YOUR TASK
Rewrite everything from the line containing "At what coordinates should I click to accomplish: Click Cook" down to the last of the lines below as a JSON list of strings, one string per line, with blank lines skipped and the pictures left out.

INFORMATION SHOWN
----------------------------------------

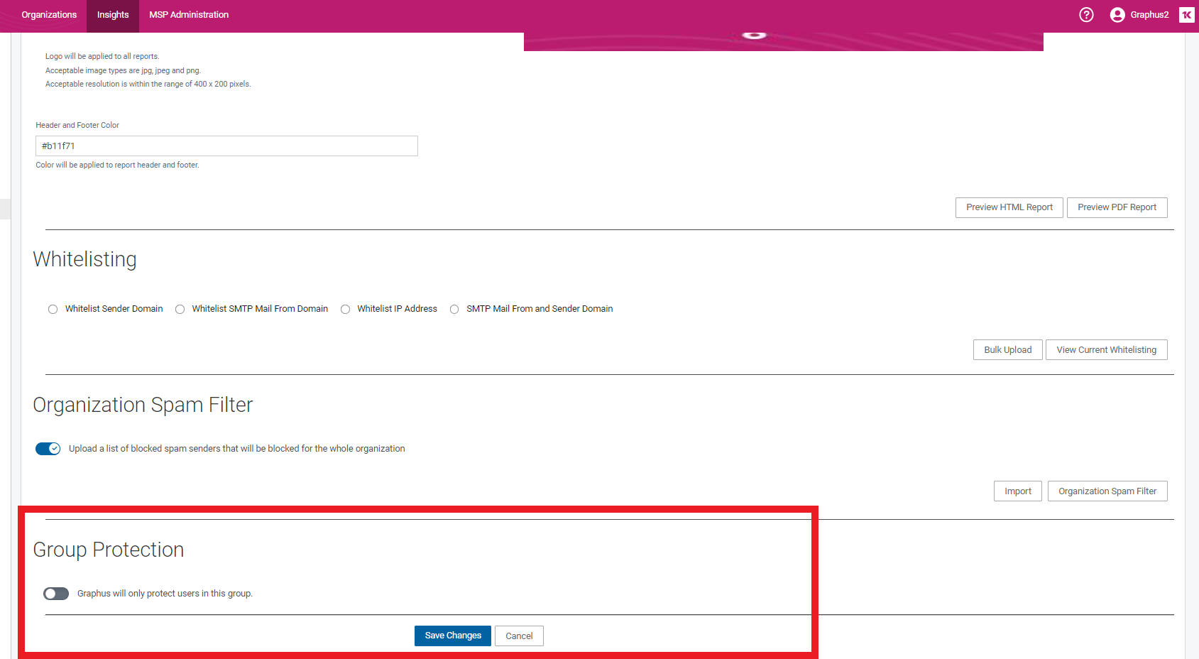
Task: Click the Header and Footer Color field
Action: [x=226, y=146]
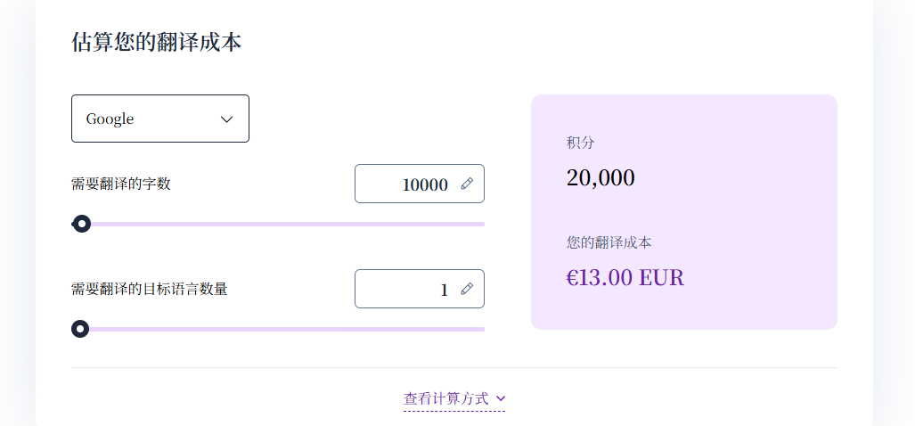915x426 pixels.
Task: Click the middle of the word count slider track
Action: click(278, 224)
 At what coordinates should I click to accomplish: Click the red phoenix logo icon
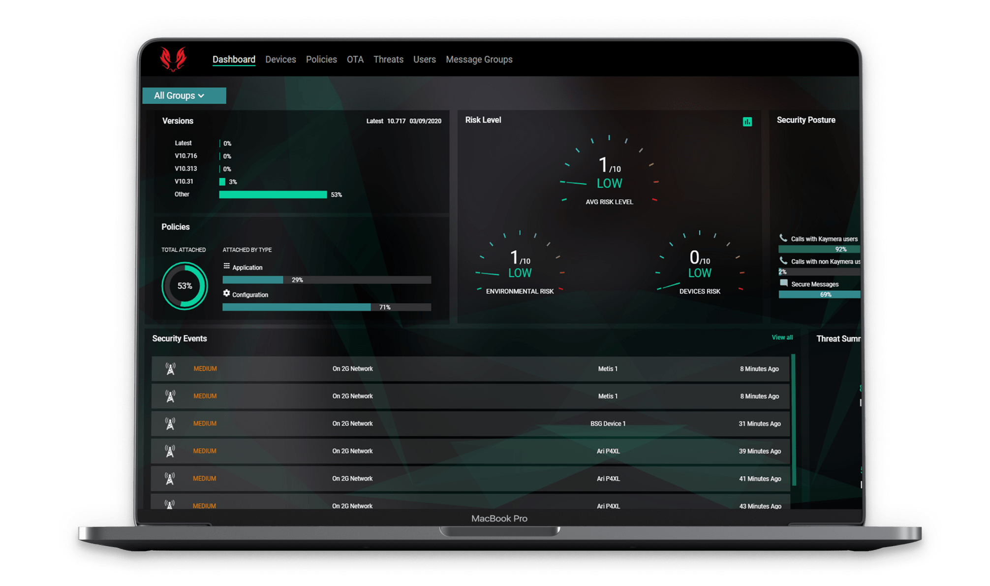tap(173, 59)
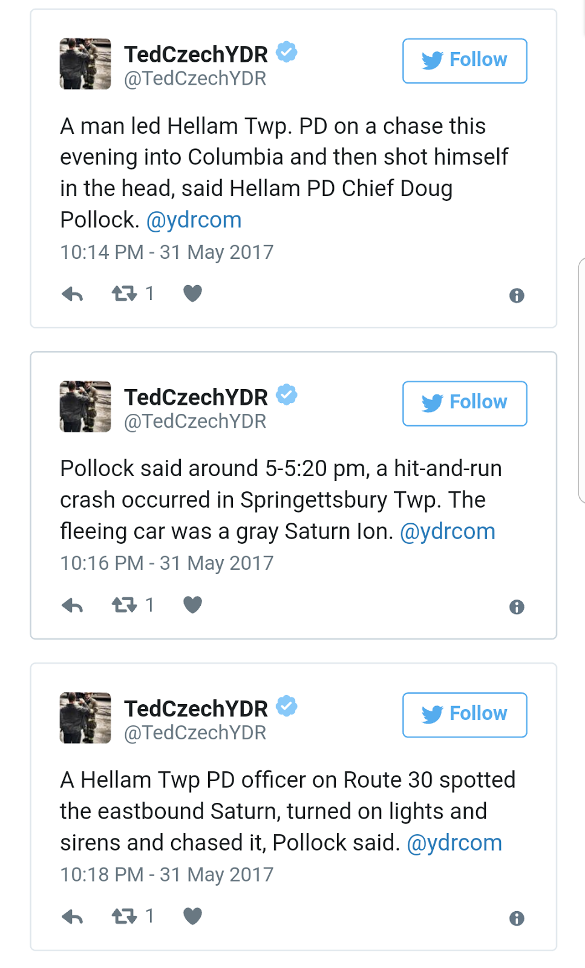Retweet the 10:18 PM tweet

click(125, 917)
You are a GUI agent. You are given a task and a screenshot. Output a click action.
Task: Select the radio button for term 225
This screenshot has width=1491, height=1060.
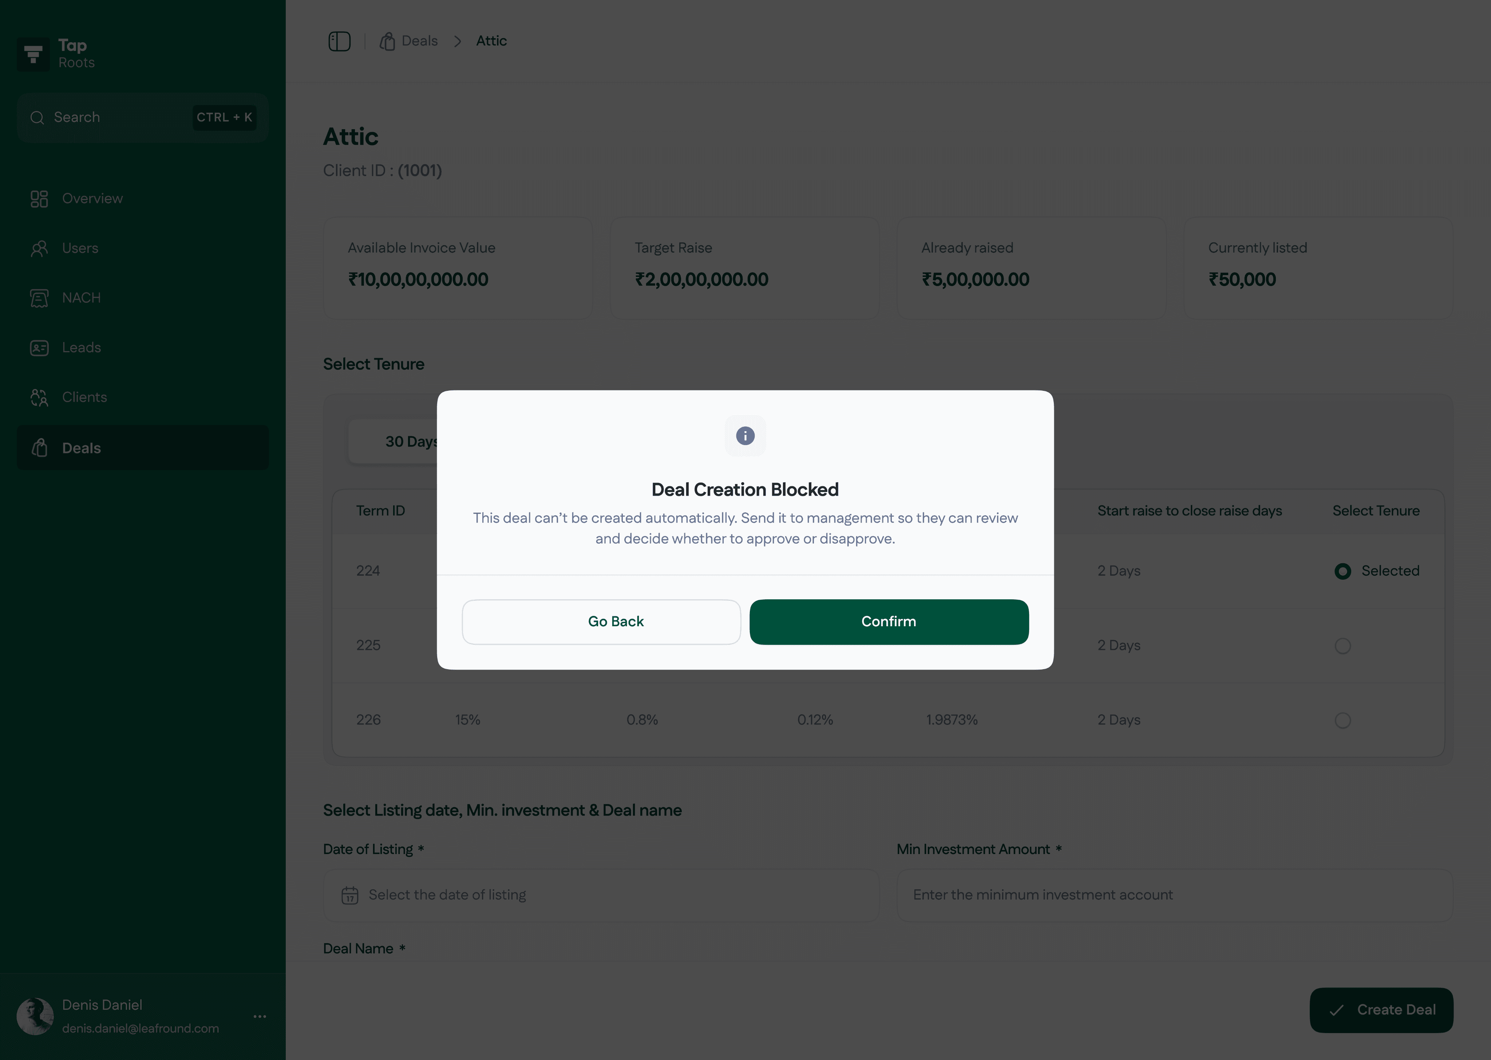[x=1342, y=646]

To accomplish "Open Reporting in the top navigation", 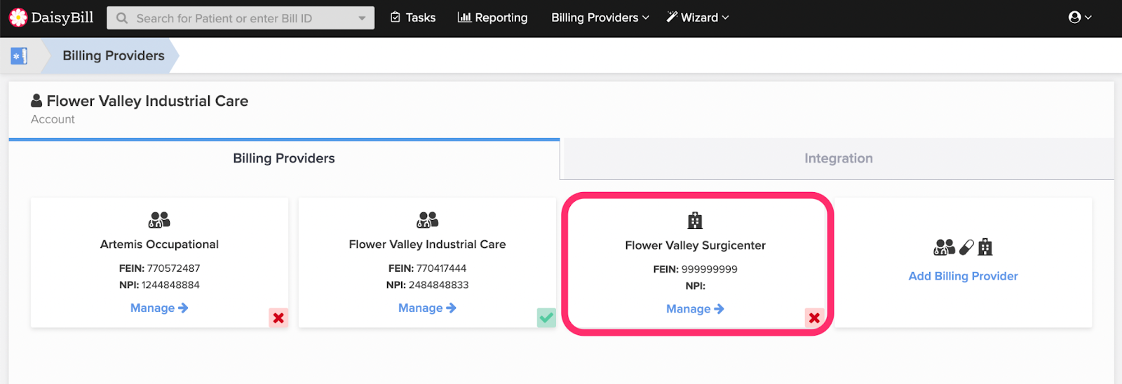I will coord(492,18).
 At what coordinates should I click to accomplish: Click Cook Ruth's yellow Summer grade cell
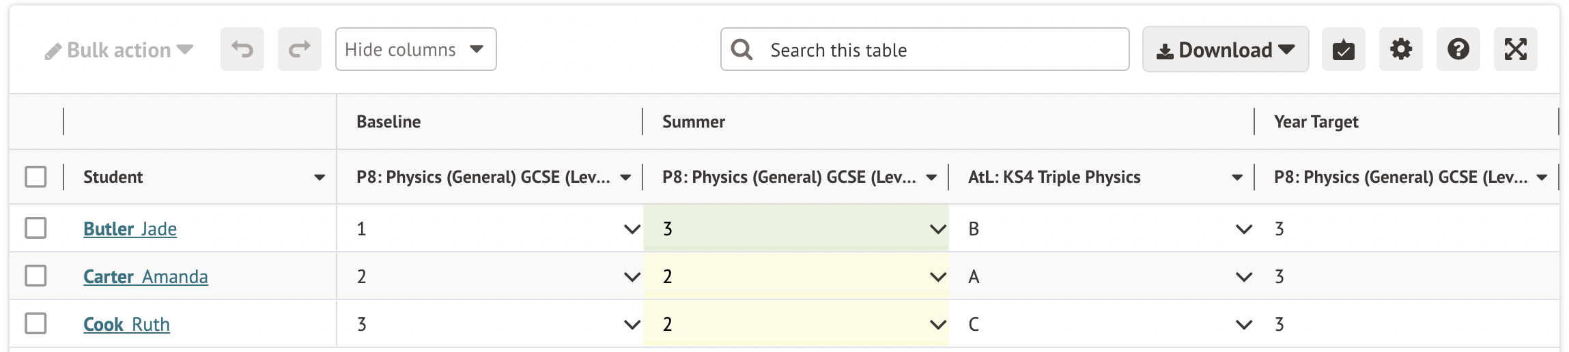[785, 323]
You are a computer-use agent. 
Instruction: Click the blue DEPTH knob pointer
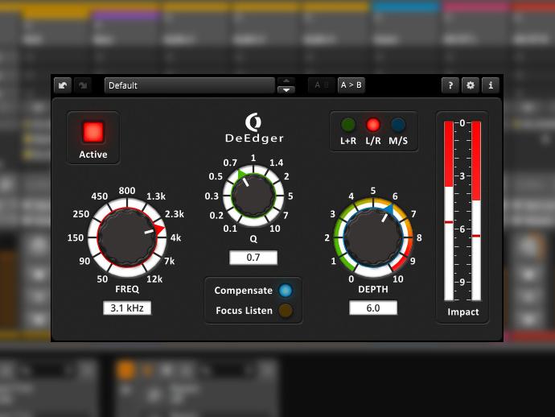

----------------------------------------

FULL OUTPUT
[
  " At what coordinates should I click to accomplish: Click Cook Ruth's yellow Summer grade cell",
  "[785, 323]",
  "You are a computer-use agent. ",
  "Instruction: Click the blue DEPTH knob pointer"
]